Wednesday, May 28, 2008

U.S. v. Fernandez, No. 06-50595 ( 5-27-08). Will an alias a day keep the wiretap away? "No," says the 9th. Here, the government got a wiretap on the defendant under one name. He then switched to a different name. The government recognized him as the same person, and in subsequent wiretap applications, used both names. The 9th (O'Scannlain joined by Goodwin and W. Fletcher) held that the government acted in good faith, and that the wiretap was proper. Any other holding would frustrate government investigation by prodding the drug suspects to keep switching names. What's in a name, anyway? The 9th also held that the guns found at his home had a connection to the far-reaching drug conspiracy.

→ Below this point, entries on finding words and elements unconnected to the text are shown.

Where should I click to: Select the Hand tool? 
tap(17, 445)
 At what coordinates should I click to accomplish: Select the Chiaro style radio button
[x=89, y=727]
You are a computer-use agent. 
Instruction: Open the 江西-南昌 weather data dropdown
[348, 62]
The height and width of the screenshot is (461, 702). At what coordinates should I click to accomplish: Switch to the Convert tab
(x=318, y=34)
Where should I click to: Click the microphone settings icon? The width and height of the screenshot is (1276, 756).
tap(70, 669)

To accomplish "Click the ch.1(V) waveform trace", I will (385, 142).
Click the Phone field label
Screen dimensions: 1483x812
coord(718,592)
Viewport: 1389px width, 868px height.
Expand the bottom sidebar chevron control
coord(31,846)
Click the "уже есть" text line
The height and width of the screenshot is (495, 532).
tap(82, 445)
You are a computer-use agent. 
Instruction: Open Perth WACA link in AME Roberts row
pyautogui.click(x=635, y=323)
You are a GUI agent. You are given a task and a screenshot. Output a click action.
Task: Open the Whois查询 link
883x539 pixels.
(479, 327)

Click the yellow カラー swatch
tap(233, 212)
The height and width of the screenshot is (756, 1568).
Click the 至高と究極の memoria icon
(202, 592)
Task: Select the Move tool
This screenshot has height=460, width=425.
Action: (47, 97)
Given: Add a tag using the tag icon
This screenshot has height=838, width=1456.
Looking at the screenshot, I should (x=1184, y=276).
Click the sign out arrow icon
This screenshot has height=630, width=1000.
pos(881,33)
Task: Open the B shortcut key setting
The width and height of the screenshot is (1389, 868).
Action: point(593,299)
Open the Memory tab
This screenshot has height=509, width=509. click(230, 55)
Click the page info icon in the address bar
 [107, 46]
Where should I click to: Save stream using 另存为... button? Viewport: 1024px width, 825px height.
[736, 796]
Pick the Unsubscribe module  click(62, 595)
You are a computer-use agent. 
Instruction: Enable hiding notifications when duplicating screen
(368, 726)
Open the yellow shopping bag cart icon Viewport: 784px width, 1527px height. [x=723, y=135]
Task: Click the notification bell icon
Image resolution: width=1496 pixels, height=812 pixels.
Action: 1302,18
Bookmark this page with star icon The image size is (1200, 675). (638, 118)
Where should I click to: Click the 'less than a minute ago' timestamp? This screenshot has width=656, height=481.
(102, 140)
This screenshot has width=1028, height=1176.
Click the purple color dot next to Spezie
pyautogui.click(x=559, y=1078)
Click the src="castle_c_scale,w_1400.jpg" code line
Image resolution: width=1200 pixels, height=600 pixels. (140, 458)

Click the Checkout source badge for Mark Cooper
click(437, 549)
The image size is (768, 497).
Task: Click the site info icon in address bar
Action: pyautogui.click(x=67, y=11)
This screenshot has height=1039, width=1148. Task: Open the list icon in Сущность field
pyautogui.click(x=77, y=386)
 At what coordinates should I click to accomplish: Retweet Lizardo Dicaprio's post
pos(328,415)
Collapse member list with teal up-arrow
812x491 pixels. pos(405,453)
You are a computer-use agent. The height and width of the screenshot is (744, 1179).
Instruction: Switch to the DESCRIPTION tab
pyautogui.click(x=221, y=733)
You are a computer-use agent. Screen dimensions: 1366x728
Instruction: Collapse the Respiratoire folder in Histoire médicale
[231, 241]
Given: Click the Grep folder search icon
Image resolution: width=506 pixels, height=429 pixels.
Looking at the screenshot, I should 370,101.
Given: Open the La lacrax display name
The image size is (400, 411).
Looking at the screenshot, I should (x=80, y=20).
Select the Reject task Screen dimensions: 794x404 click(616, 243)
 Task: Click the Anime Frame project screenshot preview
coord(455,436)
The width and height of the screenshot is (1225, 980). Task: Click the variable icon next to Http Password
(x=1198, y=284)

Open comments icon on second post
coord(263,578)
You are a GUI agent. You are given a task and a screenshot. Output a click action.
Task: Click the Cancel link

U.S. v. Santana, No. 07-50190 (5-27-08). Defendant had a SR detainer awaiting him while in state custody. His state release day came and went, and he stayed in state custody for some time before he appeared in the district where the petition to revoke had been filed. It was 121 days, or four months. The district court expressed concern with the delay but found no prejudice. The 9th (Gibson joined by O'Scannlain and Graber) affirmed, holding that a motion for relief under due process required unreasonable delay and prejudice, and none was put forward here. Although no prejudice was required in Mendoza, with an eight-year delay between indictment and arrest, that differed in extent between four months and eight years, and there was a distinction between speedy trial rights for trial and for supervised release. The latter requires, at least within the four month range, prejudice. As for the argument that Apprendi requires proof in SR proceedings, the 9th shrugged and said "sorry" because supervised release is not governed by the Sixth Amendment right for jury.